The supervisors first considered the changes in November, but voted to send them back to the county’s Planning Commission for further review. In February, the Planning Commission gave its assent to a revised version of the draft ordinance, which now includes a provision permitting short-term rentals like AirBnB in areas of the county zoned rural residential (RR) or rural agricultural conservation (RAC).

The board voted to table the matter again after Supervisor William McCarty asked for further discussion regarding the added short-term rental provisions. McCarty added that he was not in favor of approving the listed changes “as a gigantic slate.”

The board then voted to approve changes to its subdivision ordinance, with two proposed provisions pulled at McCarty’s request.

The approved changes include a provision stating that any statements made by the county’s zoning administrator on a proposed plat or construction plan that did not receive approval shall maintain efficacy for six months and be void thereafter. They also strike a requirement that boundary line adjustments to a parcel not result in the creation of irregularly-shaped lots.

The two provisions McCarty asked be pulled were sections 5.11.1 and 5.11.4. The former would require lots be “generally regular in shape, such as rectangular or pie-shaped” and “not contain peculiarly shaped elongations” except when necessary to provide access to a public street. The latter would require the sidelines of lots be “reasonably straight and approximately at right angles or radial to the street line.”

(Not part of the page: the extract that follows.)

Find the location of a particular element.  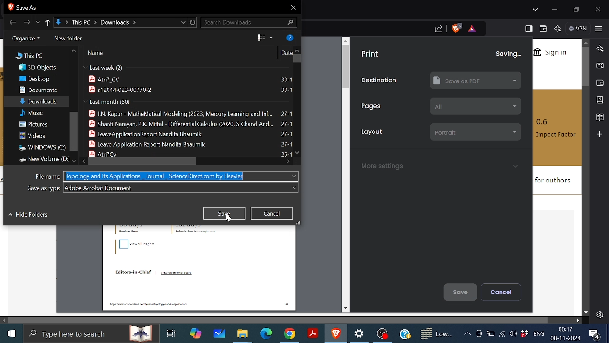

According to Amy Ring, the county’s director of community development, removing the prohibition on irregular-shaped lots during boundary line adjustments is intended to make the county’s subdivision ordinance more flexible. When creating new lots, though, as opposed to adjusting a boundary line, the irregular-shaped lot prohibition still applies, unless it’s intended to work around natural topography or roads.

“It does not mean a fence,” Ring said, explaining her staff frequently receives requests to subdivide land along fence lines.

The two provisions McCarty singled out, she said, are clarifications of existing county policies rather than new restrictions.

Prior to the vote, the supervisors put the zoning and subdivision ordinance changes to a public hearing, which drew three speakers — two opposed and one in favor.

All three spoke regarding the irregular-shaped lots provisions in the subdivision ordinance changes.

Aaron Millikin of Carrollton, one of the developers of the South Harbor age-restricted housing development, argued the proposed subdivision ordinance changes would negatively impact his ability to move forward with construction.

Millikin read from a letter he’d recently received from the county’s planning staff taking issue with “peculiarly or irregularly-shaped” lots.

“I”m not understanding what’s driving the proposed change, what has happened to warrant this more restrictive approach,” Millikin said.

“Now we’re having to chop off triangles, significant portions of the lots, to comply with this prospective ordinance,” said Branch Lawson of Suffolk, another South Harbor developer.

Land surveyor Robert “Ben” Stagg, however, said he was in favor of the restrictions on irregular-shaped lots.

According to county staff, the letter the developers of South Harbor received pertains to the subdivision ordinance currently in place — not the changes proposed. Anything approved under the current ordinance would be grandfathered if the ordinance requirements were to change.